Organization: Northwestern University
Personal Biography: Charles Clevenger is the Diana, Princess of Wales Professor of Cancer Research at Northwestern University’s Feinberg School of Medicine and Leader of the Robert H. Lurie Cancer Center’s Women’s Cancer Research Program. Dr. Clevenger obtained his BS in 1982, his PhD degree in 1986, and his MD degree in 1987, all from the Northwestern University. He went on to complete his postgraduate training in the Department of Pathology & Laboratory Medicine at the University of Pennsylvania and joined the faculty at the University of Pennsylvania School Of Medicine in 1987. In 2005, Dr. Clevenger brought his laboratory group back to Northwestern University where he maintains an active research program and continues to practice as a cytopathologist. He has received a number of awards for his research including the American Association for Cancer Research-Breast Cancer Research Foundation Translational Breast Cancer Research Award, the American Cancer Society Junior Faculty Research Award, and the Pfizer Outstanding Investigator Award from the American Society for Investigative Pathology. He has received a Northwestern University “Outstanding Teaching Recognition” in 2009 and 2010.
Dr. Clevenger first demonstrated how prolactin (PRL), a naturally occurring hormone needed for milk production, has a role in the advancement and spread of breast cancer. The research in his lab is focused on the characterization of PRL receptor signal transduction and function as it pertains to breast cancer and mammary gland development.
Lecture Topic: From bench to bedside: How Basic Discoveries in Prolactin Receptor Signaling are Providing New Therapeutic Leads Against Breast Cancer
Breast cancer is a malignancy that responds to the actions of multiple hormones. Paralleling breast development, three hormones, namely estrogen, progesterone, and prolactin have been found to contribute to the development of this disease. Focusing on prolactin, his lab has teased apart novel aspects of the signaling pathways utilized by the receptor for this hormone. In doing this, we have not only made fundamental discoveries on how cell receptors function, but also have identified new therapeutic targets. The goals of this lecture are to see how such discoveries are made and then translated to the patient. The lecture will examine how one cell enzyme, namely cyclophilin A, is necessary for prolactin receptor function. Analysis of the prolactin receptor/cyclophilin complex has led to the study of a family of targeted cyclophilin inhibitors that block the growth and progression of breast cancer. How this research then progressed from analysis of the effects of the cyclophilin inhibitors on cultured cells to their inhibitory actions in mouse models of mammary cancer and finally into ongoing patient trials will be discussed. Unlike most current breast cancer therapies that are non-specific, such targeted therapies hold the promise of specific anti-breast cancer action and chemoprevention with a minimum of toxicity. Integration of how targeted therapies will impact the future of breast cancer treatment will conclude this presentation.
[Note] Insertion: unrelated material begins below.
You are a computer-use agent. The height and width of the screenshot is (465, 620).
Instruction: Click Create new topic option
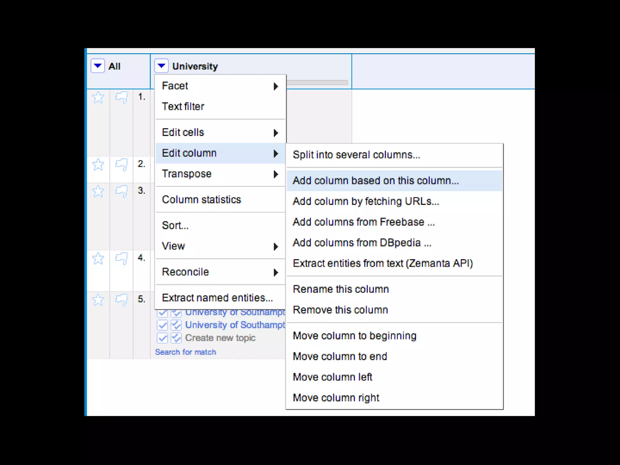220,338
Directed Study Topic: Human Pathology: The basis for Modern Medicine
Modern medicine is based on our empirical understanding of disease processes identified by the discipline of pathology. In this directed study, the student will interact with diseased human tissues and microscopic images and correlate these with our cellular and molecular understanding of these entities. Students who participate in this directed study should not be “faint of heart” and be willing to interact with the preserved tissues that demonstrate human pathobiology.